§ **Records to process**
# # # # # # #

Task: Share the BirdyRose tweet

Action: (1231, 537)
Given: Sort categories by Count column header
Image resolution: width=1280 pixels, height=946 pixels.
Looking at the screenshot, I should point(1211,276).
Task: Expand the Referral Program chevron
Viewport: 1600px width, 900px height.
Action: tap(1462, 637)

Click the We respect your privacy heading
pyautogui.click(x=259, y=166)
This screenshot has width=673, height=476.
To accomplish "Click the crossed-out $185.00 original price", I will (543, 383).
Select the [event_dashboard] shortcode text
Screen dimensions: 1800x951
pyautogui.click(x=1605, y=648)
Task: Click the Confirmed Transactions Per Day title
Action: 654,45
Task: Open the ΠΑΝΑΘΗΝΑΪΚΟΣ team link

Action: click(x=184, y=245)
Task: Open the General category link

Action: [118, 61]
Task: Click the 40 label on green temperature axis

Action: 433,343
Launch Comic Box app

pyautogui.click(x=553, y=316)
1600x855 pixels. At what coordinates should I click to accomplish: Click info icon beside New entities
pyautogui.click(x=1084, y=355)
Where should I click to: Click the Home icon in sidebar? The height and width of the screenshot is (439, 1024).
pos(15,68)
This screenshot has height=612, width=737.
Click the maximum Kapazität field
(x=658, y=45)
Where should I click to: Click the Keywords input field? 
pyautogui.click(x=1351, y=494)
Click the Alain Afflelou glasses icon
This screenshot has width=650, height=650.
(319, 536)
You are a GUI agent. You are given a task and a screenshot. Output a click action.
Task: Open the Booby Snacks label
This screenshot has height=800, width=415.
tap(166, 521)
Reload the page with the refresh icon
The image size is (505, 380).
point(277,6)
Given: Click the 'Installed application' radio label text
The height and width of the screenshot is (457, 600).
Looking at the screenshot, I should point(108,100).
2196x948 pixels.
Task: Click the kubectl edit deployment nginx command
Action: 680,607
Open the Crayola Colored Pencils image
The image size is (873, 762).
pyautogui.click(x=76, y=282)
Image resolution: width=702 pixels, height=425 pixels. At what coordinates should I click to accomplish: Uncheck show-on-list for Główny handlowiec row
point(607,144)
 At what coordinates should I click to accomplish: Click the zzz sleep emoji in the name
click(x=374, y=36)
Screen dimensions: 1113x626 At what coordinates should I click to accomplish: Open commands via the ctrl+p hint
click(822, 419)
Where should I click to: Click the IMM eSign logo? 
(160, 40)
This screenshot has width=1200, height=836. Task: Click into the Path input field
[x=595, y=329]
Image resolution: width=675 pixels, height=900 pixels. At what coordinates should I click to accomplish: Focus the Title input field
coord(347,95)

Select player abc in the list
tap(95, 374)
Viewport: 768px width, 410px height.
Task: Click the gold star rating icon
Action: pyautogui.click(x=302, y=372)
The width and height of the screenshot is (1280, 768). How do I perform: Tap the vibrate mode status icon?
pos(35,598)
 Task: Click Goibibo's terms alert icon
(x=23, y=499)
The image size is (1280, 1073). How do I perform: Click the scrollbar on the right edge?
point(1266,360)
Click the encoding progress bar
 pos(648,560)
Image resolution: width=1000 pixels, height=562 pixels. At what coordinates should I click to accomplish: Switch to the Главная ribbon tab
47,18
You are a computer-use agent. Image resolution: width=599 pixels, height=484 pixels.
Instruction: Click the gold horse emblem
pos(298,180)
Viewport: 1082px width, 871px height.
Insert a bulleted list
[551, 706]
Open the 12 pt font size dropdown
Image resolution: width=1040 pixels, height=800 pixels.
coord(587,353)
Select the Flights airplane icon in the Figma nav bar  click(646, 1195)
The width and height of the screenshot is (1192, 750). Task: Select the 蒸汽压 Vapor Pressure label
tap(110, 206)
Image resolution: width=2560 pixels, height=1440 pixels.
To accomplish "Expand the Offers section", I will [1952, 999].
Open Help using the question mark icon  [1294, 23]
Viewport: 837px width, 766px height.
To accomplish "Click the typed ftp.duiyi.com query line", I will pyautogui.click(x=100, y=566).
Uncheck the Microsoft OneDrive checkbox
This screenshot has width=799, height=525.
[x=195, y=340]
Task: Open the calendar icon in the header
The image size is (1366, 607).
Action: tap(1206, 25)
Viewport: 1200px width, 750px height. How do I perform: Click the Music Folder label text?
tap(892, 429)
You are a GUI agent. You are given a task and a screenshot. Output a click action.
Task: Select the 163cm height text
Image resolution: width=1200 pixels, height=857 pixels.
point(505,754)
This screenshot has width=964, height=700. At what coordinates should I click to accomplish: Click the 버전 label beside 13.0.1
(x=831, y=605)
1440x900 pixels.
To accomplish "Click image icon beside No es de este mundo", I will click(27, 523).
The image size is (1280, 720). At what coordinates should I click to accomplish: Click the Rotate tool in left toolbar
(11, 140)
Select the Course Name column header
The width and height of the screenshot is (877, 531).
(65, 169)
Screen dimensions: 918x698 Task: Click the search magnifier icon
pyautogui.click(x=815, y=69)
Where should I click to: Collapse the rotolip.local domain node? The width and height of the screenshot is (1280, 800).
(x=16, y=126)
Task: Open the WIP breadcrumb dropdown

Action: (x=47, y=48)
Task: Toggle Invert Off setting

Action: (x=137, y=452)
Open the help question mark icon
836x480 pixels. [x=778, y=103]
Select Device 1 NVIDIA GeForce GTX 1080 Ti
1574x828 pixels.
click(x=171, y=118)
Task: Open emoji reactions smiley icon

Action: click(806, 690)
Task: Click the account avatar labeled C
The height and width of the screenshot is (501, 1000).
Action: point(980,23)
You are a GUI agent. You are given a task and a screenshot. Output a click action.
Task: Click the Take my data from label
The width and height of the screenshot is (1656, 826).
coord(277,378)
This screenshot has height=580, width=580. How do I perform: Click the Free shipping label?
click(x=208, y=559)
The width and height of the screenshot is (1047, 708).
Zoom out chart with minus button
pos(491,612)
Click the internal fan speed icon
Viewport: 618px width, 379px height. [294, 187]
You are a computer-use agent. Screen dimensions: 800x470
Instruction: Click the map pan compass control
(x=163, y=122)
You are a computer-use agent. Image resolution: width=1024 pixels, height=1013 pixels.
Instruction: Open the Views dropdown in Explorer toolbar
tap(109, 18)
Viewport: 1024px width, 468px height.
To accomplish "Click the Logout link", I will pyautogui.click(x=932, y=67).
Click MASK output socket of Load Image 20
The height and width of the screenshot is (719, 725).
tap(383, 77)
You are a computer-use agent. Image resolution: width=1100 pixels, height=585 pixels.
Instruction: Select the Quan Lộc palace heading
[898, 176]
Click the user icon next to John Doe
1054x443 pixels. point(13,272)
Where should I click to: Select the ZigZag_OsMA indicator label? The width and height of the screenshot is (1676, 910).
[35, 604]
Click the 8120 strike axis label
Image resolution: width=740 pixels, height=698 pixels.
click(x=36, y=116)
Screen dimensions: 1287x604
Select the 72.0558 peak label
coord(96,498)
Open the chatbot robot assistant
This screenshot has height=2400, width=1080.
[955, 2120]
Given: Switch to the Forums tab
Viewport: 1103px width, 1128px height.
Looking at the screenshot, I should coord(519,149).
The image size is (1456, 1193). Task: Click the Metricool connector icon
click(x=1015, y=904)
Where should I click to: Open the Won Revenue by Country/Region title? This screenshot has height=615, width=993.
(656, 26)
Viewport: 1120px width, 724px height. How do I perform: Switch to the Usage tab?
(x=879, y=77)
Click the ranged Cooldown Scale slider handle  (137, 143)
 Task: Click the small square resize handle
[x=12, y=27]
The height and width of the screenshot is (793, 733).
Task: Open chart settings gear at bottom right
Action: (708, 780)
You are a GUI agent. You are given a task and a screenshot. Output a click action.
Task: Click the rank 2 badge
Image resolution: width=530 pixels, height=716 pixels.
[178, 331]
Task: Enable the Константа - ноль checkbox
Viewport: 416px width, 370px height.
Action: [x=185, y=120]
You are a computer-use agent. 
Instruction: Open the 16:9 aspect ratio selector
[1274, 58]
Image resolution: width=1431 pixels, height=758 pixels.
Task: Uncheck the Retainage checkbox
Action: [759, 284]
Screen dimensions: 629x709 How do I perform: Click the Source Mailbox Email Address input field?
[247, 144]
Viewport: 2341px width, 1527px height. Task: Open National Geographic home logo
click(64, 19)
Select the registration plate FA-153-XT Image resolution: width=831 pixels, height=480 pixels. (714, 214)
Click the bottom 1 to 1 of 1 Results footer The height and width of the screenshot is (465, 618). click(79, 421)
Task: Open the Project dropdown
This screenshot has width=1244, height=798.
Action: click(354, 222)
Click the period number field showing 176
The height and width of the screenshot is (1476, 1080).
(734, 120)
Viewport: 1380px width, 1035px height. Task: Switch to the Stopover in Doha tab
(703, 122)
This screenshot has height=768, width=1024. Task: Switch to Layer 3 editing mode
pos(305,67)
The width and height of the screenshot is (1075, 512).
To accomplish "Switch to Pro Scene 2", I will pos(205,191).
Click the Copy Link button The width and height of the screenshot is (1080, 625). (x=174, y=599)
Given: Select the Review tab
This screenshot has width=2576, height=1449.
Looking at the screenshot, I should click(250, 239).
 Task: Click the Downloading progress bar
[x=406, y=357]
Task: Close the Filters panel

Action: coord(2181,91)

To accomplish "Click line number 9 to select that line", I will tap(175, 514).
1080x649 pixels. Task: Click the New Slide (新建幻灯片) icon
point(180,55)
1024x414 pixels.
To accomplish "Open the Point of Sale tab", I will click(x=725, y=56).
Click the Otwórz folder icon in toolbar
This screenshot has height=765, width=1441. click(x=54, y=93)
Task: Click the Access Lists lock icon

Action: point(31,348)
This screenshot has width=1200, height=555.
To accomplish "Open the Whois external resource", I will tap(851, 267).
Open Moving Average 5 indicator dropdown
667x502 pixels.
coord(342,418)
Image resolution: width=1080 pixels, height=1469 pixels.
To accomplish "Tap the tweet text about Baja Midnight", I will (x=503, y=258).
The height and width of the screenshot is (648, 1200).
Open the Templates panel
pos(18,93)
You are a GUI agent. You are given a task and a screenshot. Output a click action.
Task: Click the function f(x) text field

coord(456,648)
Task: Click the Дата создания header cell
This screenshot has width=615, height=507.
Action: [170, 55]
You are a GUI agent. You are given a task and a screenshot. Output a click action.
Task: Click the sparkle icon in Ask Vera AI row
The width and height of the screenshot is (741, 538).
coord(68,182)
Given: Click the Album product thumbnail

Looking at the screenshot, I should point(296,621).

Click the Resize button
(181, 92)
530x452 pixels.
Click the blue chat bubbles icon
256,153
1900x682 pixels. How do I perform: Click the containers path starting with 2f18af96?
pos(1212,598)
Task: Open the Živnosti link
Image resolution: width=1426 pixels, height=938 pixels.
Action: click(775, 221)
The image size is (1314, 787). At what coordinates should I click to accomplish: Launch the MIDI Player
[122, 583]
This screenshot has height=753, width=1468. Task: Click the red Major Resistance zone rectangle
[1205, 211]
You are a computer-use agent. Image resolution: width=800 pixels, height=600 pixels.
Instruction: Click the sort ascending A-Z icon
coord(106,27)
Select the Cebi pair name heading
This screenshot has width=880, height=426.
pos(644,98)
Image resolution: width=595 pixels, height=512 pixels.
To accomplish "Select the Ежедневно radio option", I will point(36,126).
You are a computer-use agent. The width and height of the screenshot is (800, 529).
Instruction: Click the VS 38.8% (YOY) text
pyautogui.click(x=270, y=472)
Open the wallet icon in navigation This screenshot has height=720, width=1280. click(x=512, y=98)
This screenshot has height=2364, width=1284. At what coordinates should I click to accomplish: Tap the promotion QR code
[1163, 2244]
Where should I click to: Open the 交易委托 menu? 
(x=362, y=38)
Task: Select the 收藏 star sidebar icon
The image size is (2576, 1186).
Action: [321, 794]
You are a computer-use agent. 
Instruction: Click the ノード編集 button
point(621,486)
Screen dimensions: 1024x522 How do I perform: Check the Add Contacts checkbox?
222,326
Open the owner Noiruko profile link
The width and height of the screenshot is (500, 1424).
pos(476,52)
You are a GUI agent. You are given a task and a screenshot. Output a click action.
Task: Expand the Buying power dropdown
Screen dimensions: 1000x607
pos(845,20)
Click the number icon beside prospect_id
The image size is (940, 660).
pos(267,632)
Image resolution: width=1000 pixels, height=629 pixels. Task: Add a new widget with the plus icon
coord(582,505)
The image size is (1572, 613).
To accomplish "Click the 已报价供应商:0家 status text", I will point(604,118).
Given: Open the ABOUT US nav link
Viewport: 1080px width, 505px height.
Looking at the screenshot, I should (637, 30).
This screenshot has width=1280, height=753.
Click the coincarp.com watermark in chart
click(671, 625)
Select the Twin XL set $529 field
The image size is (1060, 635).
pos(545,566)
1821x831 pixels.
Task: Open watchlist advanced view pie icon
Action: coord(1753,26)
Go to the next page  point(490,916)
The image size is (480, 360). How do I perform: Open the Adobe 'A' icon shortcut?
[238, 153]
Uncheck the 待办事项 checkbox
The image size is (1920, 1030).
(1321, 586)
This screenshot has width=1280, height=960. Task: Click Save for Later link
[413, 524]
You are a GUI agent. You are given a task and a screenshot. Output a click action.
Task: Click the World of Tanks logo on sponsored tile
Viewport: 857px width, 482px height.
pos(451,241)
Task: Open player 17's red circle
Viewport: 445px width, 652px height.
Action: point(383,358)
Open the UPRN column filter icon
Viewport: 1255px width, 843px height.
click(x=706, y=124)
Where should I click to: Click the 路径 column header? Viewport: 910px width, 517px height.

# # # # # # #

§ **What is required**
Search the material above for lines containing the string "computer", then pull them out.

§ **Response to this exercise**
You are a computer-use agent. Image resolution: width=599 pixels, height=484 pixels.
You are a computer-use agent. Screen dimensions: 800x470
You are a computer-use agent. Image resolution: width=1024 pixels, height=1013 pixels.
You are a computer-use agent. Image resolution: width=1100 pixels, height=585 pixels.
You are a computer-use agent. 
You are a computer-use agent. Image resolution: width=800 pixels, height=600 pixels.
You are a computer-use agent. The width and height of the screenshot is (800, 529).
You are a computer-use agent. 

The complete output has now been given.